_Records for this task_
^^^^

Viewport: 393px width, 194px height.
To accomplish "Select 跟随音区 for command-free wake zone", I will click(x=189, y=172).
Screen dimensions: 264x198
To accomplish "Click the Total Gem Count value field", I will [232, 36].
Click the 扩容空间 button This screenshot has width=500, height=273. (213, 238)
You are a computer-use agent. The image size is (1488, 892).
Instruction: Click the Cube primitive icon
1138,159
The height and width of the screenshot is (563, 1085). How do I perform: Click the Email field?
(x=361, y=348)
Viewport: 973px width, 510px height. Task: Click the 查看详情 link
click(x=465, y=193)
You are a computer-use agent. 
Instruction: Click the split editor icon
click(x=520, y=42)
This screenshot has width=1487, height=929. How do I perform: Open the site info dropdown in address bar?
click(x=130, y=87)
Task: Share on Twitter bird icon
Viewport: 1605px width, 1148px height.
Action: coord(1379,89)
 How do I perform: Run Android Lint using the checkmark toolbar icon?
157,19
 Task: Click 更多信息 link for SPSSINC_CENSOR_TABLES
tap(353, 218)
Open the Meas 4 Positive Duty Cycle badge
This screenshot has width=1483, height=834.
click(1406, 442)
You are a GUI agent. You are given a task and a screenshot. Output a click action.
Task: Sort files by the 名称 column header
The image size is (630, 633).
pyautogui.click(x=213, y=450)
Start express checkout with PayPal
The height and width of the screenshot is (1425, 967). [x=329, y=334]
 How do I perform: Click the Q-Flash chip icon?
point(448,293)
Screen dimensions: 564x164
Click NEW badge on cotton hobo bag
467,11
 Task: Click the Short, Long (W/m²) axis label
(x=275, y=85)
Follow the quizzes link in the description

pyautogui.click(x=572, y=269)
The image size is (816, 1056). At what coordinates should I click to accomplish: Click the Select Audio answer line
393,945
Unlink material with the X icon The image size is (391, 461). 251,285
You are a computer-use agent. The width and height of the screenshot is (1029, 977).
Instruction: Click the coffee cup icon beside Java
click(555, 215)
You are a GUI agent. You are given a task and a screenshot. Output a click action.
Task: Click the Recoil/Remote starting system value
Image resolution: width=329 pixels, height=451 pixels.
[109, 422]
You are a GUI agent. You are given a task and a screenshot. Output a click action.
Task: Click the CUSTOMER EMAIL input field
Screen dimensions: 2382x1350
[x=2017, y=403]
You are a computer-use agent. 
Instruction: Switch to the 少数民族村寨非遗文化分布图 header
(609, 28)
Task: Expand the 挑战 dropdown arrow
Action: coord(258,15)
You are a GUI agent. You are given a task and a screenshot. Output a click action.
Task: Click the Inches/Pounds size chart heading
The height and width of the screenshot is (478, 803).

^^^^

_What you have to do_
Please copy the rows above verbatim, from the line containing "Open the Meas 4 Positive Duty Cycle badge" through the line containing "click(555, 215)", with both of those lines included.

_Result of this task_
Open the Meas 4 Positive Duty Cycle badge
This screenshot has width=1483, height=834.
click(1406, 442)
You are a GUI agent. You are given a task and a screenshot. Output a click action.
Task: Sort files by the 名称 column header
The image size is (630, 633).
pyautogui.click(x=213, y=450)
Start express checkout with PayPal
The height and width of the screenshot is (1425, 967). [x=329, y=334]
 How do I perform: Click the Q-Flash chip icon?
point(448,293)
Screen dimensions: 564x164
Click NEW badge on cotton hobo bag
467,11
 Task: Click the Short, Long (W/m²) axis label
(x=275, y=85)
Follow the quizzes link in the description

pyautogui.click(x=572, y=269)
The image size is (816, 1056). At what coordinates should I click to accomplish: Click the Select Audio answer line
393,945
Unlink material with the X icon The image size is (391, 461). 251,285
You are a computer-use agent. The width and height of the screenshot is (1029, 977).
Instruction: Click the coffee cup icon beside Java
click(555, 215)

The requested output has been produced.